Vaksin COVID-19 tampaknya mengurangi viral load, penularan – studi Israel

April 6, 2021 by Tidak ada Komentar


Mereka yang divaksinasi dan terinfeksi virus menunjukkan viral load empat kali lebih rendah daripada mereka yang tidak diinokulasi, menurut sebuah penelitian Israel yang baru-baru ini diterbitkan dalam jurnal tersebut. Pengobatan Alam.

Tingkat viral load adalah salah satu elemen kunci yang mempengaruhi kemampuan pembawa virus untuk menularkan penyakit. Oleh karena itu, temuan ini mendukung anggapan bahwa mereka yang ditusuk tidak mungkin menulari orang lain.

Penelitian dilakukan pada ribuan pasien. Itu dilakukan oleh laboratorium Prof. Roy Kishony di Technion-Israel Institute of Technology bekerja sama dengan Maccabi Research and Innovation Center, yang diketuai oleh Dr. Tal Patalon.

“Dalam studi ini, kami ingin menyelidiki apa yang terjadi dalam kasus yang jarang terjadi ketika seseorang yang divaksinasi terinfeksi,” kata Dr. Idan Yelin dari Technion, penulis utama studi tersebut bersama dengan Matan Levine-Tiefenvrun, mengatakan The Jerusalem Post. “Untuk melakukannya, kami tidak bisa hanya melihat apakah itu positif atau negatif. Kami ingin melihat jumlah partikel virus yang mereka bawa. “

Viral load dipengaruhi oleh banyak elemen, termasuk tahap infeksi dan usia pasien.
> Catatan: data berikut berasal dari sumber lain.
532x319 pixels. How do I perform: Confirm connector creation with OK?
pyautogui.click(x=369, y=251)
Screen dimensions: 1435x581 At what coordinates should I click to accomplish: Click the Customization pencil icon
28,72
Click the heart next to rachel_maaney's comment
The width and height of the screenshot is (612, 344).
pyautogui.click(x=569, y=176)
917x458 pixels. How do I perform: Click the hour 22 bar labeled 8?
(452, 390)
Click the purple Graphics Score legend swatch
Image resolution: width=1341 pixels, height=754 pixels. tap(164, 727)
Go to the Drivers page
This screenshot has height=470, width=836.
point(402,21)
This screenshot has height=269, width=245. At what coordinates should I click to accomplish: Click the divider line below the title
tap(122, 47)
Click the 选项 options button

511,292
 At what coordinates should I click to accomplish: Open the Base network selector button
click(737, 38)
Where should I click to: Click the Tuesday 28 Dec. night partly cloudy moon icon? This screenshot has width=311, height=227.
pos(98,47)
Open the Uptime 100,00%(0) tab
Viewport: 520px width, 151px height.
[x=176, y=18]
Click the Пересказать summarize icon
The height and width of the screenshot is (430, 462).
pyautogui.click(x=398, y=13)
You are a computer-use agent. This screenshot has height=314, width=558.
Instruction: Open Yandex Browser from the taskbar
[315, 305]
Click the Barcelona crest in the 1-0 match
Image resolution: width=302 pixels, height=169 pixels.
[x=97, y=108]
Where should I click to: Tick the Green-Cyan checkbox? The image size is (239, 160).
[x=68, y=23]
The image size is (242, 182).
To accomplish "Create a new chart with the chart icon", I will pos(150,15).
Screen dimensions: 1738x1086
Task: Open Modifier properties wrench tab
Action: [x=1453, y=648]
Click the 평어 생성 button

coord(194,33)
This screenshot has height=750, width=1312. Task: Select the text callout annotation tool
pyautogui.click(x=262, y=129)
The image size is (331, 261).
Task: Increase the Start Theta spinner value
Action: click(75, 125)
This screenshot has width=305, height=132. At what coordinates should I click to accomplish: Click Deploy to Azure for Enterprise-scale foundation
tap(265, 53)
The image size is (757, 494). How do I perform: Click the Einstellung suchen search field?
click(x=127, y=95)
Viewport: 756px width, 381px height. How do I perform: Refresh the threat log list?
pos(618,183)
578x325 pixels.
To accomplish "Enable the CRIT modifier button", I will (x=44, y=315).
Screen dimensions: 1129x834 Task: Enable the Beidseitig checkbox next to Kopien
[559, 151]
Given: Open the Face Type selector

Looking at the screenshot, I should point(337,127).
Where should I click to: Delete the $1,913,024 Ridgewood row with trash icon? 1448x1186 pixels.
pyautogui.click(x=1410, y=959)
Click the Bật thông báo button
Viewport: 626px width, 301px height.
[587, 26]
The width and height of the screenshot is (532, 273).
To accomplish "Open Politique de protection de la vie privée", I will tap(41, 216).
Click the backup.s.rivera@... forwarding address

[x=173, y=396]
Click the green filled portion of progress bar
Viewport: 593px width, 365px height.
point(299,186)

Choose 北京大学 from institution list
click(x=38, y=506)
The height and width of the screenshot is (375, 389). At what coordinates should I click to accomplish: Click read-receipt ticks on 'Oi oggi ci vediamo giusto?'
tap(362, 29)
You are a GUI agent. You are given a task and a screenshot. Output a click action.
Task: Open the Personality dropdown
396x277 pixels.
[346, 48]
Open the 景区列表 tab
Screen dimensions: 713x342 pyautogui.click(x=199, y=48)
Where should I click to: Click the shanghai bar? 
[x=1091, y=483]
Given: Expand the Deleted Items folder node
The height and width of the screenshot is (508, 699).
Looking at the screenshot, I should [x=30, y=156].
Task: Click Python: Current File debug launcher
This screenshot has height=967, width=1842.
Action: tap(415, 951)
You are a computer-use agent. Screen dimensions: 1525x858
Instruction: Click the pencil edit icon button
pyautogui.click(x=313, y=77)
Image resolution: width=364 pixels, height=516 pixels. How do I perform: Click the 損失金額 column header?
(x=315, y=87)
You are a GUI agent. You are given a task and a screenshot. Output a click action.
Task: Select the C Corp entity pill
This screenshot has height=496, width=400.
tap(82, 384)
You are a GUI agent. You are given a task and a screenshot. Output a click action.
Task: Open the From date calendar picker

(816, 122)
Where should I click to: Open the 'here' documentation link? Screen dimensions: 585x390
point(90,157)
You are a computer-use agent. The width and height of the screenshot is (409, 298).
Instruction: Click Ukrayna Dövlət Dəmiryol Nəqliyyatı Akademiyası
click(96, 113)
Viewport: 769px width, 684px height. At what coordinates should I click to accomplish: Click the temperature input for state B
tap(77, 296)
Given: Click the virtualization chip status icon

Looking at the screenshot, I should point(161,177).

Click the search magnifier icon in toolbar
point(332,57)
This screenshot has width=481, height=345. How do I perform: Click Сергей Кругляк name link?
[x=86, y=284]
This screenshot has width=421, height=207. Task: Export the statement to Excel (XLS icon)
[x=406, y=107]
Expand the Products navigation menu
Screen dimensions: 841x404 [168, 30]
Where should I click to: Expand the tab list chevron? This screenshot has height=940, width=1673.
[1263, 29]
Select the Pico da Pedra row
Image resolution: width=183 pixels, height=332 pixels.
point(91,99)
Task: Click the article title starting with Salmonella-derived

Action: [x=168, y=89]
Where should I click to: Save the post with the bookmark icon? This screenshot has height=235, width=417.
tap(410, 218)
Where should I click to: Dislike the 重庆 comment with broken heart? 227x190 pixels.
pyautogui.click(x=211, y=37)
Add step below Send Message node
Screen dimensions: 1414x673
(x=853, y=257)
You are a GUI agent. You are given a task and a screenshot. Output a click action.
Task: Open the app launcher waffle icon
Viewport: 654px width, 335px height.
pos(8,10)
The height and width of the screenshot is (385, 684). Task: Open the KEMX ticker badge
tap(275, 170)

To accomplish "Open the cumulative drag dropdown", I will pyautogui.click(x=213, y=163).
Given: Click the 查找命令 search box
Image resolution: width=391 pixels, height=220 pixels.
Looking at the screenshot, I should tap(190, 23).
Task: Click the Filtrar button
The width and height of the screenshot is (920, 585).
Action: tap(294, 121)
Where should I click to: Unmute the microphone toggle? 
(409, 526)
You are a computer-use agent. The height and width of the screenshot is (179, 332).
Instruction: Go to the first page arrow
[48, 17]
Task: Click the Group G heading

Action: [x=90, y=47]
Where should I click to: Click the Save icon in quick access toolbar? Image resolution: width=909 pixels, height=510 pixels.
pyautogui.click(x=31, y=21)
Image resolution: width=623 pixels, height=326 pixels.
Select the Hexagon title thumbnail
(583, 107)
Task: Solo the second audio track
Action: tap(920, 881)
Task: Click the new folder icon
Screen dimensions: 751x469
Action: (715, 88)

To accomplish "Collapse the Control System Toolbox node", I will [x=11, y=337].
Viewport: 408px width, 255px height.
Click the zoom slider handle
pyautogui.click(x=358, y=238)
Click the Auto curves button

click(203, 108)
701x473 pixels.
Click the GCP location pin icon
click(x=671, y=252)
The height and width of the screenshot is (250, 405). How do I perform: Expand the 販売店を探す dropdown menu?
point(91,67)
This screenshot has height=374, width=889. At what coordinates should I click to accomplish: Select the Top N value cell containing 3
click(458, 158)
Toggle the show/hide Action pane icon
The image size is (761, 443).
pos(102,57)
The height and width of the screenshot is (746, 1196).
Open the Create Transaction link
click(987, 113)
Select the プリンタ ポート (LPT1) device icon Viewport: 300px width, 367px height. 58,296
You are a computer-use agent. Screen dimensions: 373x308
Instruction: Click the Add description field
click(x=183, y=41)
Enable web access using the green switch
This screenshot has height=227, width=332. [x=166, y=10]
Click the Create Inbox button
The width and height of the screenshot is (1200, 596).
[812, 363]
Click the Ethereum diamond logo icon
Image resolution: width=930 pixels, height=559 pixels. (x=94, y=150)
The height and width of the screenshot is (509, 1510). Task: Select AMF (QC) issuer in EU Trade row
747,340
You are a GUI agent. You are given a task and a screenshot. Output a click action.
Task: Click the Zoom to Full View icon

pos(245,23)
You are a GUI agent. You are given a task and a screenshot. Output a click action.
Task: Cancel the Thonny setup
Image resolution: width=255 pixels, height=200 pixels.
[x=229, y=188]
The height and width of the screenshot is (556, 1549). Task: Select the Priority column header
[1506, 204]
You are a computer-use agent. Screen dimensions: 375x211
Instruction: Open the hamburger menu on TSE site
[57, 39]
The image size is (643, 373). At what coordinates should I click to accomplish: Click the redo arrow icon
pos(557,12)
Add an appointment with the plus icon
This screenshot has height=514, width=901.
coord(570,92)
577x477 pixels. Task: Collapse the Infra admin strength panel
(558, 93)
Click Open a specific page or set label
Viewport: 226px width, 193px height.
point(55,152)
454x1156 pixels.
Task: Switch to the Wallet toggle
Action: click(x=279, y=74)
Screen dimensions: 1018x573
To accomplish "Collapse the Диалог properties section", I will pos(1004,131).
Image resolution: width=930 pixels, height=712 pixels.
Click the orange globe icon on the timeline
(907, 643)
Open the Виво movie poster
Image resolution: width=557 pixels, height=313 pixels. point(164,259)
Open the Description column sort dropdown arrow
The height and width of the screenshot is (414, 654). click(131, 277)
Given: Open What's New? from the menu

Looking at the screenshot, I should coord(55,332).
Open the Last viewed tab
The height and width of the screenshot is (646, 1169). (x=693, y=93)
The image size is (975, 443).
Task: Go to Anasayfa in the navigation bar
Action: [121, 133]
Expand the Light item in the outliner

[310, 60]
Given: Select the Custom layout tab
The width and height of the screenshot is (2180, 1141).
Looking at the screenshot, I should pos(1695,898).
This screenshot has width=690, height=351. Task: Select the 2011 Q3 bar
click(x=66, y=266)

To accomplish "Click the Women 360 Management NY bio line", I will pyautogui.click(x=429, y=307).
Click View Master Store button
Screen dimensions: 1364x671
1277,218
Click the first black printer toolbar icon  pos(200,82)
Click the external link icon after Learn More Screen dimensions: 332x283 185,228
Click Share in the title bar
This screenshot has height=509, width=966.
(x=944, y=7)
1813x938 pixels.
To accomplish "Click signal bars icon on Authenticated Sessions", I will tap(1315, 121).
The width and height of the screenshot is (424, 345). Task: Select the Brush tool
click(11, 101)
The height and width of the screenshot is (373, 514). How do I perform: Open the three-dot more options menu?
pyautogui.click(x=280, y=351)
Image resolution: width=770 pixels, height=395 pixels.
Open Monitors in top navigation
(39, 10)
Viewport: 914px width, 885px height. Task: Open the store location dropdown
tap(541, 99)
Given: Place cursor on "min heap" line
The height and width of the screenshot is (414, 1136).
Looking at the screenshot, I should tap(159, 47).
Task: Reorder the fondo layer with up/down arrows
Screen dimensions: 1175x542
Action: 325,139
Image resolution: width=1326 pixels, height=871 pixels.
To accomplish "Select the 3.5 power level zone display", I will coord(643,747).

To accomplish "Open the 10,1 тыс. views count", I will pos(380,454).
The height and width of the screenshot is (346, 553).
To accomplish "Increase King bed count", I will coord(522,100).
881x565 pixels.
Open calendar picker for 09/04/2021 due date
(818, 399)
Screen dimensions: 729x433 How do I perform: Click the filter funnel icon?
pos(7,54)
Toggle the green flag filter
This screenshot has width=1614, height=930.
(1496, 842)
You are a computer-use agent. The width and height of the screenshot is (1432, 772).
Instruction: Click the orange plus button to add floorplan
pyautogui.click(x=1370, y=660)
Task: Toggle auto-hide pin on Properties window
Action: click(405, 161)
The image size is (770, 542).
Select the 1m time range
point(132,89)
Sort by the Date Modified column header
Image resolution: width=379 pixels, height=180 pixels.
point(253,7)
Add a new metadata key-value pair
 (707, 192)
Data dari Maccabi memungkinkan para peneliti untuk membandingkan temuan tentang pasien yang terinfeksi setelah inokulasi dengan kelompok kontrol pasien yang tidak divaksinasi dengan karakteristik serupa.

“Ada perbedaan yang sangat jelas antara kedua kelompok, dengan pasien yang divaksinasi menunjukkan viral load empat kali lipat lebih rendah daripada yang lain,” kata Yelin.

“Penemuan ini menunjukkan implikasi pada dua tingkatan,” katanya. “Pertama-tama, ada hubungan yang jelas antara tingkat viral load dan tingkat keparahan penyakit. Viral load yang lebih rendah memberi tahu kita bahwa sistem kekebalan menangani virus dengan lebih baik, dan penyakitnya akan menjadi lebih ringan. “

Data klinis dunia nyata telah berulang kali menunjukkan bahwa vaksin tersebut 99% efektif melindungi orang dari gejala serius.

“Ini sepenuhnya sejalan dengan temuan kami,” kata Yelin.

Unsur penting kedua adalah bahwa viral load yang lebih rendah kemungkinan besar dikaitkan dengan penularan virus yang lebih rendah.

“Ada lebih sedikit partikel virus dalam tetesan jenis cairan tubuh apa pun yang Anda pertimbangkan,” kata Yelin. “Karena alasan ini, ketika seseorang yang divaksinasi terinfeksi, bagaimanapun, mereka kurang mampu menularkan virus.”

Pertanyaan apakah orang yang divaksinasi dapat menginfeksi orang lain telah berulang kali diindikasikan oleh para ahli kesehatan dan pejabat sebagai kunci untuk memutuskan bagaimana Israel dapat meninggalkan pembatasan virus corona.

Ketika studi yang lebih menggembirakan yang menyelidiki masalah ini diterbitkan, negara itu mungkin mulai memimpikan dunia tanpa topeng.